Tidak terasa, hari pernikahan yang selalu merasuk dalam imajinasiku telah tiba. Aku dipersunting oleh seorang pria Arab yang berwajah ganteng dan bertubuh atletis. Meski dia muslim, aku berusaha untuk bisa menerima apa adanya. Perbedaan keyakinan ternyata tidak menjadi penghalang bagi kami dan kedua belah pihak keluarga. Aku, gadis yang tumbuh dalam lingkungan penganut Kristen Advent yang taat, ternyata tidak kuasa menolak pernyataan cintanya. Pertemuan kami berdua pun berlangsung dalam sebuah acara nasional yang diselenggarakan Pemerintah Daerah.

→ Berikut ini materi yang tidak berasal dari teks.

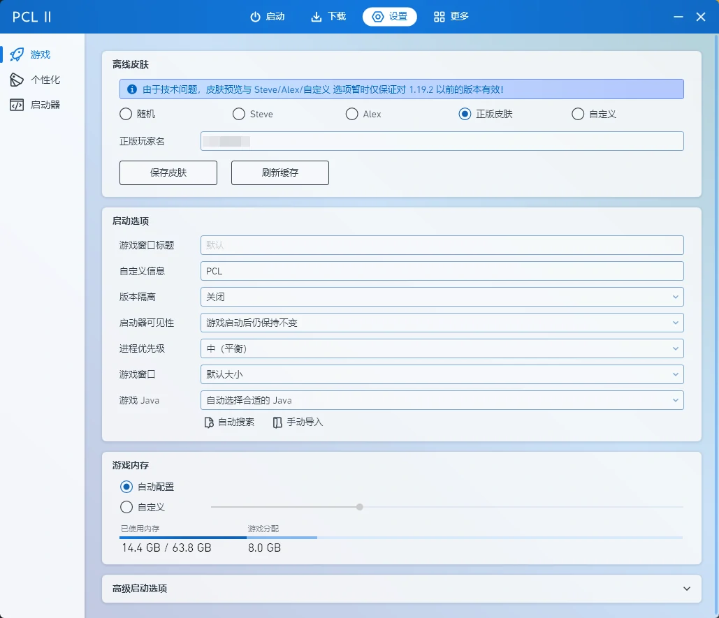Switch to the 设置 tab
The height and width of the screenshot is (618, 719).
point(390,17)
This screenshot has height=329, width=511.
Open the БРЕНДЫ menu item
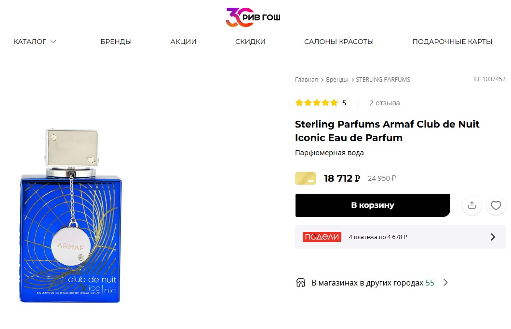[116, 42]
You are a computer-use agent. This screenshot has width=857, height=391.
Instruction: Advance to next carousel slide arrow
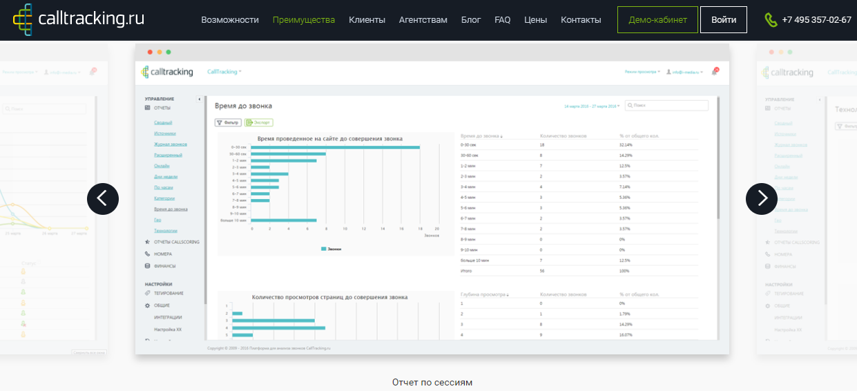pyautogui.click(x=762, y=199)
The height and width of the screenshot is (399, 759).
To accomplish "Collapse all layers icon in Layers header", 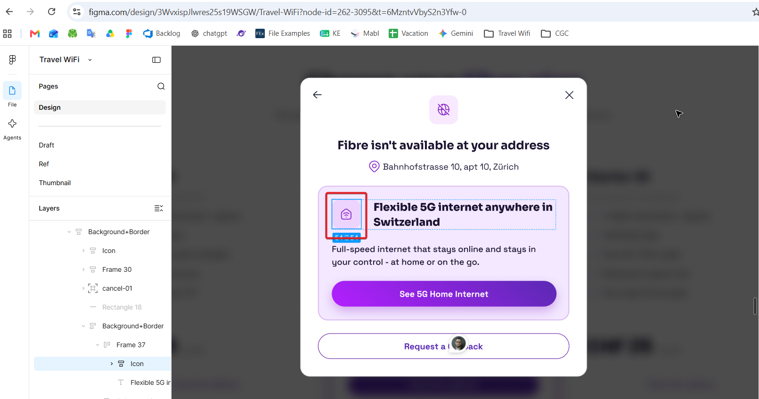I will 159,208.
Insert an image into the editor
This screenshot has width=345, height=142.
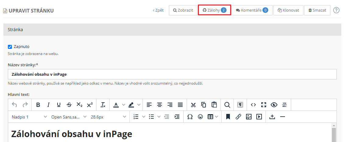tap(249, 117)
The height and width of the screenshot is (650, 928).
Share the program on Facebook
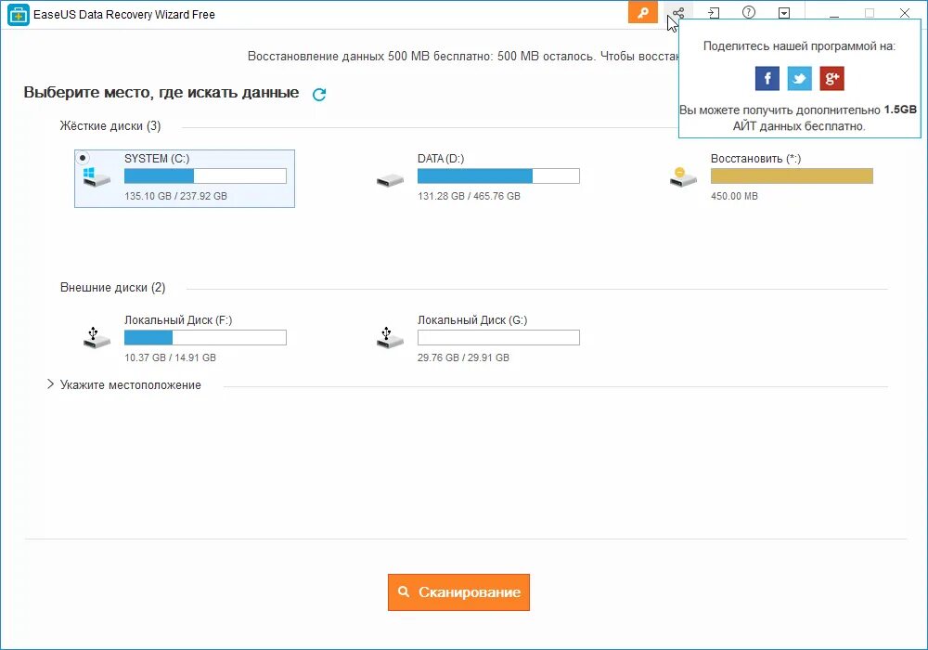(767, 78)
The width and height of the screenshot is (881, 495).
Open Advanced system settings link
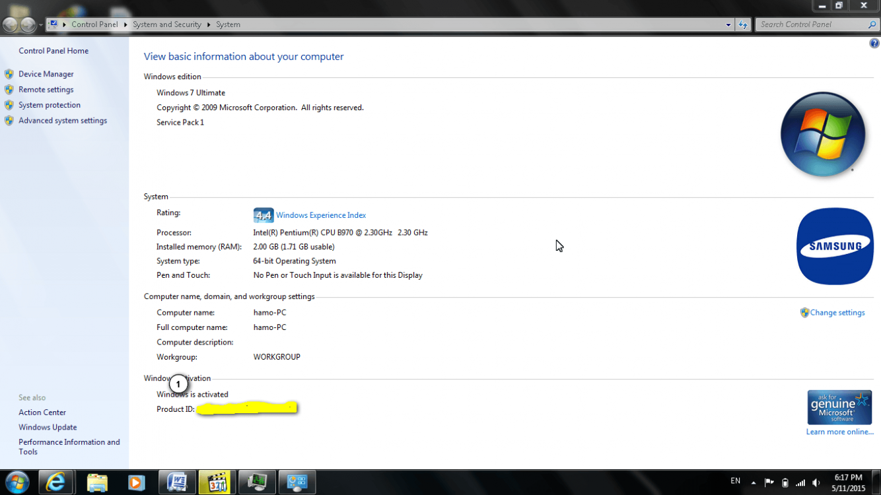point(62,121)
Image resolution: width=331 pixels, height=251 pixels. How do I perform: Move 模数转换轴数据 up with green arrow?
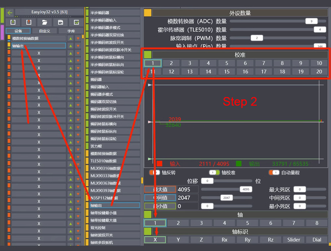coord(71,38)
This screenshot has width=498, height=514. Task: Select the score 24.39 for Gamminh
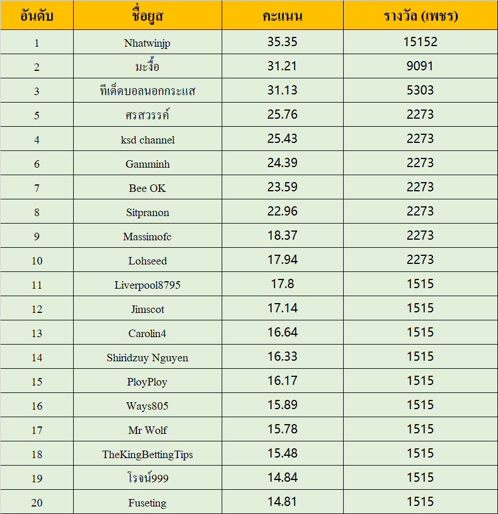click(283, 163)
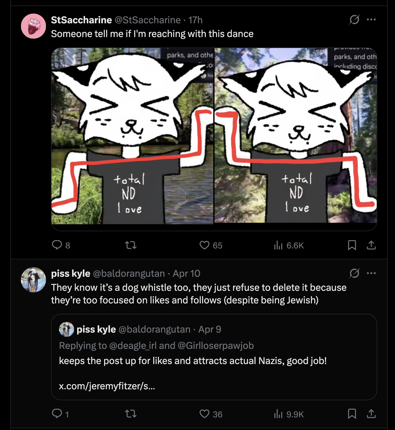Reply to StSaccharine's dance post
The width and height of the screenshot is (395, 430).
coord(57,245)
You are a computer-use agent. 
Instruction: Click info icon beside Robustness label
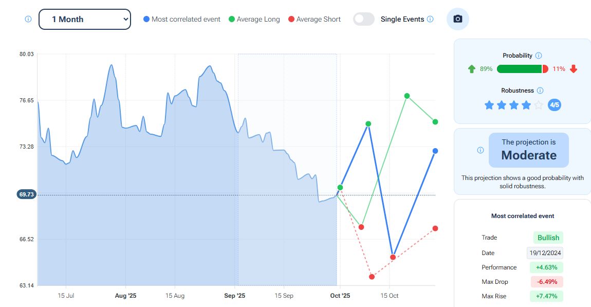pyautogui.click(x=540, y=91)
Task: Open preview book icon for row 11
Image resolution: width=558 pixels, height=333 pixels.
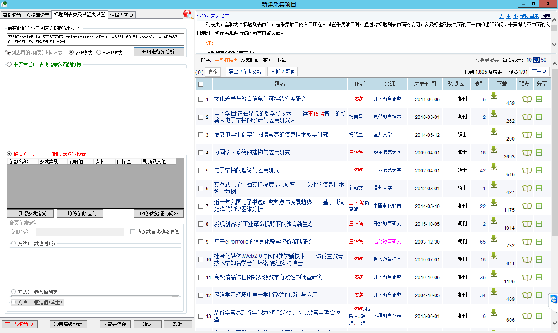Action: (x=527, y=277)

Pada saat itu, Khalid, demikian pria yang menjadi teman hidupku, menjadi ketua panitia penyelenggaraan pameran UMKM di Manado, Sulawesi Utara. Sementara aku, adalah duta dari Pemerintah Provinsi yang bertugas memberikan penjelasan dan pemahaman tentang provinsi kami. Seringnya kami bertemu dan berkomunikasi ternyata membuat benih-benih cinta tumbuh. Lambat laun, meski even nasional itu telah berakhir, Khalid masih saja menghubungi dengan intensif. Aku pun tidak kuasa menolaknya, karena jujur aku akui, aku pun menyukainya.

Pernikahan beda agama ini memang masih dianggap tabu di negeri ini. Meski demikian, Khalid berjanji akan memperjuangkannya. Meski tidak diakui negara, pernikahan kami tetap berlangsung meriah. Pagi harinya, keluarga Khalid datang ke Manado dengan menggelar syukuran di salah satu villa mewah, sementara malam harinya, keluarga kami menggelar kebaktian.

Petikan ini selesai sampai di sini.